- Written task -
Reproduce the forum post on spellcheck-based search suggestions below word for word, from "In general, we're" up to and including "of longer words.".

Hi Nitin,

I was trying many different options for a couple different queries.   In fact, 
I have collations working ok now with the Suggester and WFSTLookup.   The 
problem may have been due to a different dictionary and/or lookup 
implementation and the specific options I was sending.

In general, we're using spellcheck for search suggestions.   The Suggester 
component (vs. Suggester spellcheck implementation), doesn't handle all of our 
cases.  But we can get things working using the spellcheck interface.  What 
gives us particular troubles are the cases where a term may be valid by itself, 
but also be the start of longer words.

The specific terms are acronyms specific to our business.   But I'll attempt to 
show generic examples.

E.g. a partial term like "fo" can expand to fox, fog, etc. and a full term like 
brown can also expand to something like brownstone.   And, yes, the collation 
"brownstone fox" is nonsense.  But assume, for the sake of argument, it appears 
in our documents somewhere.

- Material provided -

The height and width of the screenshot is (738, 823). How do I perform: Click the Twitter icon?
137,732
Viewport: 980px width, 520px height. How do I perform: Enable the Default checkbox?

- Completed exercise -
In general, we're using spellcheck for search suggestions.   The Suggester 
component (vs. Suggester spellcheck implementation), doesn't handle all of our 
cases.  But we can get things working using the spellcheck interface.  What 
gives us particular troubles are the cases where a term may be valid by itself, 
but also be the start of longer words.